LA MARATONA DELLE DOLOMITI

ALTA BADIA – Un successo che non conosce battute d’arresto quello della Maratona dles Dolomites, forte e costante come la voglia di partecipare alla 24° edizione quella del prossimo anno. Oltre 25.000 le richieste di adesione (l’anno scorso erano 23.500) quelle che sono pervenute dall’apertura delle preiscrizioni, di cui 21.559 (le restanti sono di partecipanti di diritto e pacchetti già venduti) quelle ammesse al sorteggio, che si è svolto mercoledì 18 novembre alla presenza del notaio. Un incremento del 6% rispetto all’edizione del 2009, rappresentato anche dal sensibile aumento delle richieste dall’estero, in particolare da Germania, Paesi Bassi, Spagna e Regno Unito. Dall’Italia come sempre il maggior numero di richieste. Sono quindi 60 le nazionalità in questa fase di pre-iscrizioni, che quest’anno sono state da record, come la vendita dei pacchetti alloggio+iscrizione di Holimites, circa 1.000 in 10 giorni, l’unico tour operator partner della manifestazione.

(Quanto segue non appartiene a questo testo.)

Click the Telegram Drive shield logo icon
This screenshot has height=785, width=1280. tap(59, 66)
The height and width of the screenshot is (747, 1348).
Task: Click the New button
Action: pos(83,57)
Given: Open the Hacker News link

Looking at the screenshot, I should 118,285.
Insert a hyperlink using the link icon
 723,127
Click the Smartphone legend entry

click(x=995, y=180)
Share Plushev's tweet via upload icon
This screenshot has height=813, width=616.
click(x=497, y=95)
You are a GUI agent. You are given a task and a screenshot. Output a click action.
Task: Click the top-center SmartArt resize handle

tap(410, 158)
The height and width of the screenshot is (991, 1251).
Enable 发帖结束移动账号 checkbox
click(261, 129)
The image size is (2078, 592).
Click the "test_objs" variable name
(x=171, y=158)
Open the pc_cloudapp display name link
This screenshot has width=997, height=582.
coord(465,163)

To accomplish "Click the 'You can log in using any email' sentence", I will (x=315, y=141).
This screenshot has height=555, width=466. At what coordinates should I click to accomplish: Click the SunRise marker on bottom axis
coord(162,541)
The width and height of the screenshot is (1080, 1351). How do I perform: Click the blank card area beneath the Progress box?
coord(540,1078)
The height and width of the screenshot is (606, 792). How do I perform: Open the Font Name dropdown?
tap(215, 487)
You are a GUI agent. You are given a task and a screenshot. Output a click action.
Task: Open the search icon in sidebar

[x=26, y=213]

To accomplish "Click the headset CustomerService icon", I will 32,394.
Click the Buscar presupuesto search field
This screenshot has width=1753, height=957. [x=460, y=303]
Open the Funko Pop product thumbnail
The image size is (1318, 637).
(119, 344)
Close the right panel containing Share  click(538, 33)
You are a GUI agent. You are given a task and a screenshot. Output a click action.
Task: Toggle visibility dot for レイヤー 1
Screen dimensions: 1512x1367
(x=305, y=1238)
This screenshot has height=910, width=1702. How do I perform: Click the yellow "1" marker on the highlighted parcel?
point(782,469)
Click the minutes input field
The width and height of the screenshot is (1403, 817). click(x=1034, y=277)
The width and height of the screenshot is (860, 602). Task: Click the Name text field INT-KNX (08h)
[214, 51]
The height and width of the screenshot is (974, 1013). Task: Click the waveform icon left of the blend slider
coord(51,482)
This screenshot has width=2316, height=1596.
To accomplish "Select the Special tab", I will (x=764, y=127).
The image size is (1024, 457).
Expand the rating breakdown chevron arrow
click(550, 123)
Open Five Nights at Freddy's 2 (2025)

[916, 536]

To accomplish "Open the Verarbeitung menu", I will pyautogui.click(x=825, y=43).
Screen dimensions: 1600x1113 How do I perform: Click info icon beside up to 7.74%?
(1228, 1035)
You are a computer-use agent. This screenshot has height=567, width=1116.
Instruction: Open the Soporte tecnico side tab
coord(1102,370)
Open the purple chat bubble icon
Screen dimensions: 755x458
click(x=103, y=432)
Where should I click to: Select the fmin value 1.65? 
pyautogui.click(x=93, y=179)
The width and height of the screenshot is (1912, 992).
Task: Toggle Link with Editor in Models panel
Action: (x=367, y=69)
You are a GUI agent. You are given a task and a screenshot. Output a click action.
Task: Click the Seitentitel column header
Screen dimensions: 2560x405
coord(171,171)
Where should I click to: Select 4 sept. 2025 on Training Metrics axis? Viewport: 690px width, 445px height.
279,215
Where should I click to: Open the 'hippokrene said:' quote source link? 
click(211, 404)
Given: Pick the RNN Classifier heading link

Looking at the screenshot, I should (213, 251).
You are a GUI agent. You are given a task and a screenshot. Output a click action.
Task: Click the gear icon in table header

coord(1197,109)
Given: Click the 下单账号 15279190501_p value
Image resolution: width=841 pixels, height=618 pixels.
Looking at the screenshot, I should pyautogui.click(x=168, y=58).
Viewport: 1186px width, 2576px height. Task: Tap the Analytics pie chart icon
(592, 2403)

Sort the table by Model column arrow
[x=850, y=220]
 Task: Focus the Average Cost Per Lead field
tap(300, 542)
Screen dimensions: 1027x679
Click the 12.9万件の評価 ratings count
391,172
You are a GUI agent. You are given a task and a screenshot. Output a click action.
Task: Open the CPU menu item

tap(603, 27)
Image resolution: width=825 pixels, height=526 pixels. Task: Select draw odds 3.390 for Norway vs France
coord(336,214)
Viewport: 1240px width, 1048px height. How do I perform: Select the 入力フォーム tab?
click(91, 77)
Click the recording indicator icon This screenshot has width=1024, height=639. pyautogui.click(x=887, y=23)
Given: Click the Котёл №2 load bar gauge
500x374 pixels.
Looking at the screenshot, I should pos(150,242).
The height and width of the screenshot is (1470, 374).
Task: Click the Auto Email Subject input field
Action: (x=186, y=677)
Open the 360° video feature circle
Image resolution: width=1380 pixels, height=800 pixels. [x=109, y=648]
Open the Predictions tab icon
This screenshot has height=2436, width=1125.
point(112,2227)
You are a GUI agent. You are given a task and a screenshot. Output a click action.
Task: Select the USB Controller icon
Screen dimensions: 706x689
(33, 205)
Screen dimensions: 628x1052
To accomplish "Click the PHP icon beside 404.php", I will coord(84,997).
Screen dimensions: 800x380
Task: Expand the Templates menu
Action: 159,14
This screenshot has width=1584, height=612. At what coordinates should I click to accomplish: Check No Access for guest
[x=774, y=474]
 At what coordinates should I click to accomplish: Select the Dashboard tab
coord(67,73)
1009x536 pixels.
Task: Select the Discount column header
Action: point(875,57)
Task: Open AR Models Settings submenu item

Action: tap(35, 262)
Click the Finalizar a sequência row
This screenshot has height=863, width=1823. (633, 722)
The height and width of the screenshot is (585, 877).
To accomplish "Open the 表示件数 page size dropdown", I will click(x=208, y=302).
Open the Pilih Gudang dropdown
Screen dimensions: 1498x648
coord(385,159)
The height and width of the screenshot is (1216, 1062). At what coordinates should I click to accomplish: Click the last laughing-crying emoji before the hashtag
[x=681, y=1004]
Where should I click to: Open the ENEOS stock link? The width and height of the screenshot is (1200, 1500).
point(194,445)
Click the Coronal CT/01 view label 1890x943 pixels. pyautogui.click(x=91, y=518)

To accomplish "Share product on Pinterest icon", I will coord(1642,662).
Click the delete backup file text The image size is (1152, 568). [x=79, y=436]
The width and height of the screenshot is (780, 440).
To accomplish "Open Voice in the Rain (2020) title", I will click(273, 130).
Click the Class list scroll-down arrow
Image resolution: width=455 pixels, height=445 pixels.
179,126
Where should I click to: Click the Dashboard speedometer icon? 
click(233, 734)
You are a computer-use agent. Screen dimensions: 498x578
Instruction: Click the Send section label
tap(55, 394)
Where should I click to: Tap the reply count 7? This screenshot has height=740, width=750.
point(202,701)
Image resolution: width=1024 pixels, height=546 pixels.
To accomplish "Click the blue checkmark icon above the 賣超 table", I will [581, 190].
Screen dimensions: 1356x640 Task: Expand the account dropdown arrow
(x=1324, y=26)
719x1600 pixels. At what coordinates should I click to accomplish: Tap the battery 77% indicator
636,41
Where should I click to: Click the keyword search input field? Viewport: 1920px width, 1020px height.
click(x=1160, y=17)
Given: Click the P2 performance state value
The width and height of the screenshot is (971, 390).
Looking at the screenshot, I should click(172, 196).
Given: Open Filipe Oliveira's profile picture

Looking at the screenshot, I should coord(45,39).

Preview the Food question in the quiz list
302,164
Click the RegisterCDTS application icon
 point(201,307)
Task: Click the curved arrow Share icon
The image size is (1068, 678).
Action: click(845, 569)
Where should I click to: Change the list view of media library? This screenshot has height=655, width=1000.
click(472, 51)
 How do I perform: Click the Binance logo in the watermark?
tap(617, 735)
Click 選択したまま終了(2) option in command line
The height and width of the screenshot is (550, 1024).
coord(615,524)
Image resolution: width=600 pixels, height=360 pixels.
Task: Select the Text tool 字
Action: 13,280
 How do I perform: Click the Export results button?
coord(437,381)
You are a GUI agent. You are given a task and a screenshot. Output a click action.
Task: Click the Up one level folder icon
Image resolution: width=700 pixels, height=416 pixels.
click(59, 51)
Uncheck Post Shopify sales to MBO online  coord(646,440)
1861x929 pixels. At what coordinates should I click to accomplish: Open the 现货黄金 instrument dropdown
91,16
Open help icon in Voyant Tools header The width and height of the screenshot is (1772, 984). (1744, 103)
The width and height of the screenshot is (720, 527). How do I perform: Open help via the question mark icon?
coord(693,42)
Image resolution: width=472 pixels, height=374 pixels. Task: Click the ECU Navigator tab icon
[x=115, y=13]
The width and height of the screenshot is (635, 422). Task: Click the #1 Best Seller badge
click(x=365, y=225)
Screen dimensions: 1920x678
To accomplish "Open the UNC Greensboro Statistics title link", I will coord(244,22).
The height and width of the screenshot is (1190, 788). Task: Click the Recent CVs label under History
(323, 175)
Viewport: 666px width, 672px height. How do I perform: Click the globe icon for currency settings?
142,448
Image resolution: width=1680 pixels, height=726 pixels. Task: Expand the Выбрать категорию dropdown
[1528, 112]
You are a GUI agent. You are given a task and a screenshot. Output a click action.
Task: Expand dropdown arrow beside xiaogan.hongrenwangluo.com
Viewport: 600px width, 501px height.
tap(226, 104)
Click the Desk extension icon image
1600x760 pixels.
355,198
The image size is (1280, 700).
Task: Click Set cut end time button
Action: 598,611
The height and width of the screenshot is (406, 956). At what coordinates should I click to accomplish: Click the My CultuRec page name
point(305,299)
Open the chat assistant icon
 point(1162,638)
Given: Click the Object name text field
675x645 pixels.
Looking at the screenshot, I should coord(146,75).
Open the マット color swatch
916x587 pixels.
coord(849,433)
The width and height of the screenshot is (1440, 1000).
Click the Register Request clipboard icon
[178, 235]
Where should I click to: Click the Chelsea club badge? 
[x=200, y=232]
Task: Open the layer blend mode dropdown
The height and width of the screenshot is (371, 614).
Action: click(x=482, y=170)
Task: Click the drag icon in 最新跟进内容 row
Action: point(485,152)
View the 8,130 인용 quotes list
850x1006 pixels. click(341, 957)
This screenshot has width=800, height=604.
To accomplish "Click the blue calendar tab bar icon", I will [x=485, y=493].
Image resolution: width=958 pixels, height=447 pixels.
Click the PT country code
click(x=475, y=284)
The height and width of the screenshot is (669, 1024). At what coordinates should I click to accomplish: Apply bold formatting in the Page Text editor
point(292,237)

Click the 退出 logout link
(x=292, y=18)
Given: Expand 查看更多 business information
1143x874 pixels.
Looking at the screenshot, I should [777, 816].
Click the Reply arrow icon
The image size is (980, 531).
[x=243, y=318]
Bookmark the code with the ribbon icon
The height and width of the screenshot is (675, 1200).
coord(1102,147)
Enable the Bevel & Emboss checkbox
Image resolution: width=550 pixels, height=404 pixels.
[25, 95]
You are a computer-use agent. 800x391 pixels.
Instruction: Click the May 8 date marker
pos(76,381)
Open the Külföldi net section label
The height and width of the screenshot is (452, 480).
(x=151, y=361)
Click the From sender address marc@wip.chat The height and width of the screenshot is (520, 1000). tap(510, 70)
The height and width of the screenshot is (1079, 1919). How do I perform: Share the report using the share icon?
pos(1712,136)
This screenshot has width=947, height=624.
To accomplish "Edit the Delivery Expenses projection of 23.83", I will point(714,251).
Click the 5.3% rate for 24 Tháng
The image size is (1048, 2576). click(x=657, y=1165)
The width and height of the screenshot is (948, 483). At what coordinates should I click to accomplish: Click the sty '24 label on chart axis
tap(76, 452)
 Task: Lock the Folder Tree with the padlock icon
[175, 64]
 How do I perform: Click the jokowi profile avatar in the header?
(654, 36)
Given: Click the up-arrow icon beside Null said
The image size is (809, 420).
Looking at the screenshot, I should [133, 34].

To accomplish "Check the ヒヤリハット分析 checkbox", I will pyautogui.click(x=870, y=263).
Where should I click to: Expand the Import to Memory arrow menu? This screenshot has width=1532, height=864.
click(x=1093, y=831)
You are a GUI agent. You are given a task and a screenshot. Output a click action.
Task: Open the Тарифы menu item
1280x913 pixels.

5 luglio 2009 –  LA “REGINA” DELLE GRAN FONDO ALL’INGLESE BARROW

Ha vinto James Barrow, l’inglesino che l’anno scorso era arrivato terzo nel percorso lungo. Nome nuovo per la ribalta, volto nuovo o quasi. Anche se si tratta in fondo del solito ex prof (Amore & Vita, Otc, ecc.) in cerca di (vana)gloria e qualche gettone di presenza.  Ma conta poco in una manifestazione in cui al termine di 138 sudatissimi chilometri con sette passi “storici” delle Dolomiti nelle gambe e oltre 4.000 metri di dislivello sono giunti al traguardo di Corvara oltre 4000 ciclisti. Il successo più grande che si possa augurare una simile manifestazione. Sportivi e appassionati, amanti della bici, dello splendido paesaggio dolomitico (di recente assurto al rango di patrimonio dell’umanità Unesco) fanatici delle “imprese”, anche quelle meno limpide se qualcuno nelle prime ore della mattina, mentre albeggiava su La Villa, tradizionale sede di partenza (il via alle 6,30 precise) andava cercando “qualcuno che gli facesse una flebo”. Nel segno dell’energia, che per volere del vulcanico “patron” Michil Costa battezza questa 23esima edizione baciata da una mattinata splendida, speriamo che si sia trattato solo di una flebo di zuccheri, utili per scalare Pordoi, Sella, Giau e compagnia. Anche se trattasi pur sempre di pratica vietata se non a fine terapeutico e anche se sappiamo che “quel” problemino, la cosiddetta farmacia (proibita e non)  resta – come dire? – sospeso e grava cupamente su una manifestazione che per bellezza, per caratura, attenzione, cura quasi maniacale dell’organizzazione rappresenta un esempio per l’Italia e forse per il mondo. Già, perché va bene difendere la natura: uno dei primi al traguardo è stato squalificato – e poi riabilitato dalla giuria: il regolamento federale non prevede squalifica per quei comportamenti (?) – perché ha gettato per strada un “blister” di integratori di cui si era appena servito. Ma forse vale la pena preservare meglio questo splendido patrimonio anche da altri nemici occulti. E la credibilità, che è un patrimonio ancora più grande. Le strade ci sono, basta un po’ di buona volontà.